§ Texto de origen:
**********

Vargas Llosa ya pergeñaba en los 50s ese mismo sentimiento de fobia al olor a carne asada y al lunfardo en boca del escribidor boliviano.
Bárbara, sos bárbara! Un beso
Estimades Ansiosa, Rafa y Eva. Finalmente, y después de lungas reflexiones he llegado a la conclusión de que ese ¡Y dale con esto! es más que suficiente. Cuanto más días pasaban en remojo las hojas de Word, más era el convecimiento de que con el sarampión argentino nada tenían que ver Montanelli, Berlusca, Islandia y su parlamento, el feminismo, Putín, Ordagán, Trump, Salvini, Mussolini, el calentamiento del planeta, los uruguayos de quienes poco nos diferenciamos, Latinoamérica… y asi hasta el final. O sea, en definitiva
¡Y dale con esto!
Gracias, señora, por la estrepitosa lectura.
Una pregunta para ubicarme: ¿el galán argentino pertenece a ese pueblo que llegó en barcos y que vive el el recto de América del Sur, el orto del mundo?

**********

§ Tarea 1:
Según el texto de origen, ¿en qué década pergeñaba ya Vargas Llosa ese sentimiento de fobia al olor a carne asada?
§ Tarea 2:
Reproduce del texto de origen el tramo que va desde "Vargas Llosa ya" hasta "la estrepitosa lectura.".
Las filas proceden de otra fuente.

§ Filas extraídas:
**********

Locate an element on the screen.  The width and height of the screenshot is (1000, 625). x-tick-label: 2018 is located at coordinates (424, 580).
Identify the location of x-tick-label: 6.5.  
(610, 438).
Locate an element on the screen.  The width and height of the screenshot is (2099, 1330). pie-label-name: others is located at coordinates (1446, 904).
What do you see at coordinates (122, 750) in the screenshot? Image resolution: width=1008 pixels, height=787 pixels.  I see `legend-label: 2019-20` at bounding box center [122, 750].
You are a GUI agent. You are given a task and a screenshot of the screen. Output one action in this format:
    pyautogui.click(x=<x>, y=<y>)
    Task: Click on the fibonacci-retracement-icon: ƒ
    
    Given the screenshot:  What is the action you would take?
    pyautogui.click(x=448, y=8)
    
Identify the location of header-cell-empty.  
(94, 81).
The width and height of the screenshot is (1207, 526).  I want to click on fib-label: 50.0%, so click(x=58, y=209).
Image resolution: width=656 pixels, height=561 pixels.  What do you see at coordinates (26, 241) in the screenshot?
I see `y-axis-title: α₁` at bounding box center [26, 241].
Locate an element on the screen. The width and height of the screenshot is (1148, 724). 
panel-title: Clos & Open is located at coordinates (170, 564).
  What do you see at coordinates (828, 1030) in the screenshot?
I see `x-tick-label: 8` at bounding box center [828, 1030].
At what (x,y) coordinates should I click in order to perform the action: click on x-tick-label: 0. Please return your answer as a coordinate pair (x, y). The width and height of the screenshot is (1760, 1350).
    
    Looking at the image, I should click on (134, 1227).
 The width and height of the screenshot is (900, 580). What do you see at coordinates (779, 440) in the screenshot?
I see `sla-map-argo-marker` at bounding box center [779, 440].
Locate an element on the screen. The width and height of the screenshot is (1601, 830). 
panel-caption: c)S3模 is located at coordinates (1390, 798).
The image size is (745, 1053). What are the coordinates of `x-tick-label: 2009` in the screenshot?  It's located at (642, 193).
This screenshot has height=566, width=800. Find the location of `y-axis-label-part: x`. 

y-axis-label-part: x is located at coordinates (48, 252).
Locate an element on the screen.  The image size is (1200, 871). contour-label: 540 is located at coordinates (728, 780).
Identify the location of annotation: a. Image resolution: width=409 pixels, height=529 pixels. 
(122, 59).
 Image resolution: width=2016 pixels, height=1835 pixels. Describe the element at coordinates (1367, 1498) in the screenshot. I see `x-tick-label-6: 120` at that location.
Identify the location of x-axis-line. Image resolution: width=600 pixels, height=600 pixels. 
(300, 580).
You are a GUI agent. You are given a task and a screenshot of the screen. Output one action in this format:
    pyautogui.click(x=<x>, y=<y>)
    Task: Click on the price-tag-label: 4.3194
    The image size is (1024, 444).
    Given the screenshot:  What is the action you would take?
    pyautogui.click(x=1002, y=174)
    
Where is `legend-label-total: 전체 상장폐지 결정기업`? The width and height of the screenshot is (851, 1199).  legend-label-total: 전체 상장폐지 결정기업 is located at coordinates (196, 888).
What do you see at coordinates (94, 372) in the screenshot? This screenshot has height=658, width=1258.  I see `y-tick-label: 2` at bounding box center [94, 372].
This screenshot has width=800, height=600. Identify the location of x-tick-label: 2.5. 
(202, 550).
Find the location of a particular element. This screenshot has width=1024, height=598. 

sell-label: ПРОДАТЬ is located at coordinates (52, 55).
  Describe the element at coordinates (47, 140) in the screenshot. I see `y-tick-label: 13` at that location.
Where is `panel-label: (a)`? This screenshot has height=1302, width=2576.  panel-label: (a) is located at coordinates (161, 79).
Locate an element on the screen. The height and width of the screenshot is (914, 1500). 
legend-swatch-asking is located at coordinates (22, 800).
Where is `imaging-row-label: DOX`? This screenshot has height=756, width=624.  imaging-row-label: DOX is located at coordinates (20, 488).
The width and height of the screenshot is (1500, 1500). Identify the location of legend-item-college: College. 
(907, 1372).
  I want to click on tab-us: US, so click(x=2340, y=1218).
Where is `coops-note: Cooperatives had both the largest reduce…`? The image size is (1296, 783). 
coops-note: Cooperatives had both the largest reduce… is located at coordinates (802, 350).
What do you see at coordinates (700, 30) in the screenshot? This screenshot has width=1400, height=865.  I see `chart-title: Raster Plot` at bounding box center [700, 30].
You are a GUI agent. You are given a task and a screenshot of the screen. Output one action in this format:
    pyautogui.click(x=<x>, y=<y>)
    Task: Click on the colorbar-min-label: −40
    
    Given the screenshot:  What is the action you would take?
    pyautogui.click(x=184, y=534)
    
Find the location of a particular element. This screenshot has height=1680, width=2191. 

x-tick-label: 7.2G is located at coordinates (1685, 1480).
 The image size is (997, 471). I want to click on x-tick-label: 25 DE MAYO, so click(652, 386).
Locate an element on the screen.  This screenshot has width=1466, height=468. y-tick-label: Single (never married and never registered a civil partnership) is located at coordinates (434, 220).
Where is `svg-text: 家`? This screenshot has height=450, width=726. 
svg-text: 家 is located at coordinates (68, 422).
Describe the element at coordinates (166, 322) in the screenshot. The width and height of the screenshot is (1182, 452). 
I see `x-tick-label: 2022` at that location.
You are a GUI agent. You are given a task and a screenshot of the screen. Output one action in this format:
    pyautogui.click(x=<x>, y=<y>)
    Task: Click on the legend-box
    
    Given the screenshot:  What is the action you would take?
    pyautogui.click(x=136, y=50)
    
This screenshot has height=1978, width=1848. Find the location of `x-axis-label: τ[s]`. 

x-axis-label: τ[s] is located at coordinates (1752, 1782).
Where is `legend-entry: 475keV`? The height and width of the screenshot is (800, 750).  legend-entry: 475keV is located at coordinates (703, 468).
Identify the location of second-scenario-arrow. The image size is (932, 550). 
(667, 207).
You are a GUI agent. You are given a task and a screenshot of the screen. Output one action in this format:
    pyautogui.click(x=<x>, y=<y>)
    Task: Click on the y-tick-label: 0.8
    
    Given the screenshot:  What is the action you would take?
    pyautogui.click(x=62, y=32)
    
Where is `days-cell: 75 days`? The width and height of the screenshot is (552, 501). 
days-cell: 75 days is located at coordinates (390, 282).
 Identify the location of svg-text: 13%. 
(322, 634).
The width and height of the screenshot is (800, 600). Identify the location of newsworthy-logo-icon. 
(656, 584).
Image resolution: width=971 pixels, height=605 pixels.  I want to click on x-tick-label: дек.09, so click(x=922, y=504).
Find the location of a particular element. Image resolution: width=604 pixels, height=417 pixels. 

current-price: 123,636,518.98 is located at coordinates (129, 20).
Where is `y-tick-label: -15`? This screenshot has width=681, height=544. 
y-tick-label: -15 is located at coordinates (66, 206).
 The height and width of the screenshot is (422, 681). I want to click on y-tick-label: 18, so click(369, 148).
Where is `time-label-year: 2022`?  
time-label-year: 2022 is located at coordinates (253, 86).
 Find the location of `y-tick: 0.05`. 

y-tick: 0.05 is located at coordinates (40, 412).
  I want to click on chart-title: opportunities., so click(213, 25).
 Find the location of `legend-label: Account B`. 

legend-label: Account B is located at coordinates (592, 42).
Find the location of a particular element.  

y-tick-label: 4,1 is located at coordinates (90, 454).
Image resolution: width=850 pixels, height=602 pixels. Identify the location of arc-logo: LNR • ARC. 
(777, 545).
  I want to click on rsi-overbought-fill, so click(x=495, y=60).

**********

§ Solución detallada 1:
En los 50s.

§ Solución detallada 2:
Vargas Llosa ya pergeñaba en los 50s ese mismo sentimiento de fobia al olor a carne asada y al lunfardo en boca del escribidor boliviano.
Bárbara, sos bárbara! Un beso
Estimades Ansiosa, Rafa y Eva. Finalmente, y después de lungas reflexiones he llegado a la conclusión de que ese ¡Y dale con esto! es más que suficiente. Cuanto más días pasaban en remojo las hojas de Word, más era el convecimiento de que con el sarampión argentino nada tenían que ver Montanelli, Berlusca, Islandia y su parlamento, el feminismo, Putín, Ordagán, Trump, Salvini, Mussolini, el calentamiento del planeta, los uruguayos de quienes poco nos diferenciamos, Latinoamérica… y asi hasta el final. O sea, en definitiva
¡Y dale con esto!
Gracias, señora, por la estrepitosa lectura.